[DATASET RECORDS]

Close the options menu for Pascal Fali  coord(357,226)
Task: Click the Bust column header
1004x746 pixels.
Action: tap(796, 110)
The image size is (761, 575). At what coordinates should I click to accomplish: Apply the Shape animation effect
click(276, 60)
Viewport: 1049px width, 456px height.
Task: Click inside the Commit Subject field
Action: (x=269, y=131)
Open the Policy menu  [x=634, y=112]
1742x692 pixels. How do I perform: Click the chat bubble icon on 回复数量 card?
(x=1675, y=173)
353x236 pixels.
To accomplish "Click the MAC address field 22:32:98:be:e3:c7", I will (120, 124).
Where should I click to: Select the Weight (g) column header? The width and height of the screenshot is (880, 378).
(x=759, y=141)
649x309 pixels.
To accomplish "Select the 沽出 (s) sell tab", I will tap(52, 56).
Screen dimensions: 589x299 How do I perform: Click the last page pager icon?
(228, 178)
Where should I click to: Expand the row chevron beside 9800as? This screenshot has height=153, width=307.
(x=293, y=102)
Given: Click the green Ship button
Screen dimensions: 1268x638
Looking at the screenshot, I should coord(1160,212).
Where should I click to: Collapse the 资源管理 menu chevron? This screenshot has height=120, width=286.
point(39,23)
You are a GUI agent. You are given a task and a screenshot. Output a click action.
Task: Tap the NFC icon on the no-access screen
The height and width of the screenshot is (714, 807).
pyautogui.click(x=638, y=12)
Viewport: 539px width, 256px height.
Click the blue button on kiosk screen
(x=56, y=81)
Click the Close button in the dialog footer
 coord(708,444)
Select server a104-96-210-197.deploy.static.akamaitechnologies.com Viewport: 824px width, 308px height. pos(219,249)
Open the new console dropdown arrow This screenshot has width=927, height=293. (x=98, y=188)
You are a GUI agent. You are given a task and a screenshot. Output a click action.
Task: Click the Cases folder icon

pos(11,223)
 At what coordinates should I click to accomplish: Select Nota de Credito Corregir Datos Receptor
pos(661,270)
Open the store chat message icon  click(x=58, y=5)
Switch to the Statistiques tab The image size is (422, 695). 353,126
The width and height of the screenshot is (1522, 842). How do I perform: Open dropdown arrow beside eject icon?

[/DATASET RECORDS]

Where a line of the records holds the word "arrow", copy that line.

OUTPUT FOR THIS TASK =
Open the new console dropdown arrow This screenshot has width=927, height=293. (x=98, y=188)
The width and height of the screenshot is (1522, 842). How do I perform: Open dropdown arrow beside eject icon?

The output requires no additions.